• **Task**
Work through the entries below line by line and give the number of lines with the string "search", nothing else.

• **Material for this exercise**
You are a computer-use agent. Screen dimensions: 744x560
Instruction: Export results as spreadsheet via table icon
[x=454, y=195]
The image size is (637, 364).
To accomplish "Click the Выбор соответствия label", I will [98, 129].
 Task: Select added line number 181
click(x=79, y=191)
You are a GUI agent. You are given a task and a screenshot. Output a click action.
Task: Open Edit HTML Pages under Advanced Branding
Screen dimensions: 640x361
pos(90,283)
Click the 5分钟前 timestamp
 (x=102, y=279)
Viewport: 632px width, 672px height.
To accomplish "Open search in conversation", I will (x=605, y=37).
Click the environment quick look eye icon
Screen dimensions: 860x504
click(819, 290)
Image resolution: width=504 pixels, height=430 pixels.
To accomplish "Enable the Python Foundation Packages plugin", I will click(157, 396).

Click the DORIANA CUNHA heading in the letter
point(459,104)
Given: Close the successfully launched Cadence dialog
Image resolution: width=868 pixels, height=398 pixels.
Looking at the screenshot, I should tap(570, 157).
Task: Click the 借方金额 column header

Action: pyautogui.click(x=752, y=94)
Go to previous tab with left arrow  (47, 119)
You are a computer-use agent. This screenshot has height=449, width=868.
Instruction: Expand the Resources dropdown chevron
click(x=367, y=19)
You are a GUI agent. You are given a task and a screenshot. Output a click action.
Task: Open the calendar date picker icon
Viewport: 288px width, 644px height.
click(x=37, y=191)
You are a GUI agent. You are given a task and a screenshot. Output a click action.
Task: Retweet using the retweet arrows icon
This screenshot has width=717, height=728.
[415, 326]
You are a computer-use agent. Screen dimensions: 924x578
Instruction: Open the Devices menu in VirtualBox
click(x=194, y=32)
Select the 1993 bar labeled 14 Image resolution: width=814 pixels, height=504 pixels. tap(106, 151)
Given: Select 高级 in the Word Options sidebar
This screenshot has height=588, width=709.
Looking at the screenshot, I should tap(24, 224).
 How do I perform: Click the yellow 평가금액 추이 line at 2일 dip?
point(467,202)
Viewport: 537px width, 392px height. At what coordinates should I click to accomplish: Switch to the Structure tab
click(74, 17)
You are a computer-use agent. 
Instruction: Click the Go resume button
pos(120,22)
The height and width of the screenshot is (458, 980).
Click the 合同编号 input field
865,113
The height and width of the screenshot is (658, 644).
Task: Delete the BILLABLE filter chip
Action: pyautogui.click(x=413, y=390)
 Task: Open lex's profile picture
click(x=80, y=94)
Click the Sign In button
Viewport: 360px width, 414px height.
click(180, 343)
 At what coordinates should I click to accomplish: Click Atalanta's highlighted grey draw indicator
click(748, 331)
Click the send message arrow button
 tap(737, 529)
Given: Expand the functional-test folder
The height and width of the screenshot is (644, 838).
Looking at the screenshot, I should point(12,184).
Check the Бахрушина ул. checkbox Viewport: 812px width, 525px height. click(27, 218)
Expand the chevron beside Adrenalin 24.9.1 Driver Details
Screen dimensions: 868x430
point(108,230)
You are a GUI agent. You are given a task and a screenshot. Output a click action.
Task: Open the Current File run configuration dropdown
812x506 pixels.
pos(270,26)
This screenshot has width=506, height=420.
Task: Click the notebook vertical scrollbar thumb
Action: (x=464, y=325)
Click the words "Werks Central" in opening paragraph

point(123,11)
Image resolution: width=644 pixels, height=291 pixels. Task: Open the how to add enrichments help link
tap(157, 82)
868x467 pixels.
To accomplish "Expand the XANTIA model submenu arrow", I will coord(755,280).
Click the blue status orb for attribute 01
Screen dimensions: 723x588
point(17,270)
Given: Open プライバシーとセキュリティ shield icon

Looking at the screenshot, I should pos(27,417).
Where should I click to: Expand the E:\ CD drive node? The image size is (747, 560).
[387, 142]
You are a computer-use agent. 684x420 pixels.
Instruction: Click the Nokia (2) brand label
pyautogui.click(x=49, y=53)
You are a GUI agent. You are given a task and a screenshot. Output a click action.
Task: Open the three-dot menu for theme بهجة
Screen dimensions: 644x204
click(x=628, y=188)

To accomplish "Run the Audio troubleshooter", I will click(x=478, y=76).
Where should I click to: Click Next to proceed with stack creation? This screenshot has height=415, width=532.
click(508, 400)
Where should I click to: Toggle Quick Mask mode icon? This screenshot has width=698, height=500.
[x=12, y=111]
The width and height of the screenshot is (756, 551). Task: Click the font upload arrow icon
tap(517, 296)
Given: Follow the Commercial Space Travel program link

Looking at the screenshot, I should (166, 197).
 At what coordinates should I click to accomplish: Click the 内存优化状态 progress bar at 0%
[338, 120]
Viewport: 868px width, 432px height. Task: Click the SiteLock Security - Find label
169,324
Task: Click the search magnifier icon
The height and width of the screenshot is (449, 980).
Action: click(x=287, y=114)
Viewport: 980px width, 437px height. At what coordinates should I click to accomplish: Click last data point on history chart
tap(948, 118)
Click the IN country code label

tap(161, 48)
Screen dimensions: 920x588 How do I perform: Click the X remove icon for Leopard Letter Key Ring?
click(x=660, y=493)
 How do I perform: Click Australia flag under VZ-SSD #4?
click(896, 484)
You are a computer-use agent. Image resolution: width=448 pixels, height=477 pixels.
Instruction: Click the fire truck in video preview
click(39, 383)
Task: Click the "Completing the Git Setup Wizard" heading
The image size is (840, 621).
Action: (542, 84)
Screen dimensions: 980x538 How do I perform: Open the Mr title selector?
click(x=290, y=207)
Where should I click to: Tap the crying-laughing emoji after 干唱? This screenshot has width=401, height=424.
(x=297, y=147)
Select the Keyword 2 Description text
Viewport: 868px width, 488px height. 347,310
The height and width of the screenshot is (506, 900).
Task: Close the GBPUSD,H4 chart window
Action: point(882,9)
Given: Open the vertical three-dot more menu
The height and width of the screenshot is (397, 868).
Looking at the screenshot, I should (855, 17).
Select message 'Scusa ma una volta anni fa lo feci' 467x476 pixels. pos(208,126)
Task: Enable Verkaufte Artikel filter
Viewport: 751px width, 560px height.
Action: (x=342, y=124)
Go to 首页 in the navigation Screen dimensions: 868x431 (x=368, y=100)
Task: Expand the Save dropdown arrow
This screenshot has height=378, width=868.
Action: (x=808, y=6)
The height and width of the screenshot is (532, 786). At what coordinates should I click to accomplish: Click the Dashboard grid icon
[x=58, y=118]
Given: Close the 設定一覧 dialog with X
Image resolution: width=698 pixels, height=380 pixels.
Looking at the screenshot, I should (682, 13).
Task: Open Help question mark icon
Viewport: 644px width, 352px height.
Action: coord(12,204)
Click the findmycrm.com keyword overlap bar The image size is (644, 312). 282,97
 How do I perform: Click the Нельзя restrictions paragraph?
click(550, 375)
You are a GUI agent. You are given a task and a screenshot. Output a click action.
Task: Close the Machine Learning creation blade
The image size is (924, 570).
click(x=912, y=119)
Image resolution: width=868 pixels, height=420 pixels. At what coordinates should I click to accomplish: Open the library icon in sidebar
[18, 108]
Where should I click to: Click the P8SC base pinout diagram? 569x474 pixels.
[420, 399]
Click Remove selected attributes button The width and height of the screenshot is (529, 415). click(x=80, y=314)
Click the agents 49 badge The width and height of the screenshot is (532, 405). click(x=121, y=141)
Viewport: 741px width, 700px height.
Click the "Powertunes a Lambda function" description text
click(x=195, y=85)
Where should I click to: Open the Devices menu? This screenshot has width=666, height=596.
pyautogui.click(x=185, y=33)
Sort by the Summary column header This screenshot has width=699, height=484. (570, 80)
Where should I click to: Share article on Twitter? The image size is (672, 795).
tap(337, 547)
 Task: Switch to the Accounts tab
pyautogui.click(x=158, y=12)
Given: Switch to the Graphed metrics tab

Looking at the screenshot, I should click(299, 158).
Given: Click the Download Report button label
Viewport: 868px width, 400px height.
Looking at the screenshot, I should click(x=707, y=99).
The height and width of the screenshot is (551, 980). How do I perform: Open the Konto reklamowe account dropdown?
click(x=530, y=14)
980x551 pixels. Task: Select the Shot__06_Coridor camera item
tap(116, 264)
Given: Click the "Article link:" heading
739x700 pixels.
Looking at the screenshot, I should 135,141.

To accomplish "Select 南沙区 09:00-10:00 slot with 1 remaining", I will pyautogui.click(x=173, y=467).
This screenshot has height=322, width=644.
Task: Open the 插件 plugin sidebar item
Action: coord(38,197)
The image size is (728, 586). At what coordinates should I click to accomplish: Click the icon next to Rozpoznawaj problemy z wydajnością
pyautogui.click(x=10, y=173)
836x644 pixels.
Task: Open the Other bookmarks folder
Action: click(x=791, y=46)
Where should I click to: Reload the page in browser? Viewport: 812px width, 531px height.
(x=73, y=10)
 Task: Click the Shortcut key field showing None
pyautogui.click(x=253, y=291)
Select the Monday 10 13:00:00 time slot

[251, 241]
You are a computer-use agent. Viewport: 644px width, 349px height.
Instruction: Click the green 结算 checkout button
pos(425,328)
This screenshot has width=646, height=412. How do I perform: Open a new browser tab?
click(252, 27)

• **Solution to this task**
2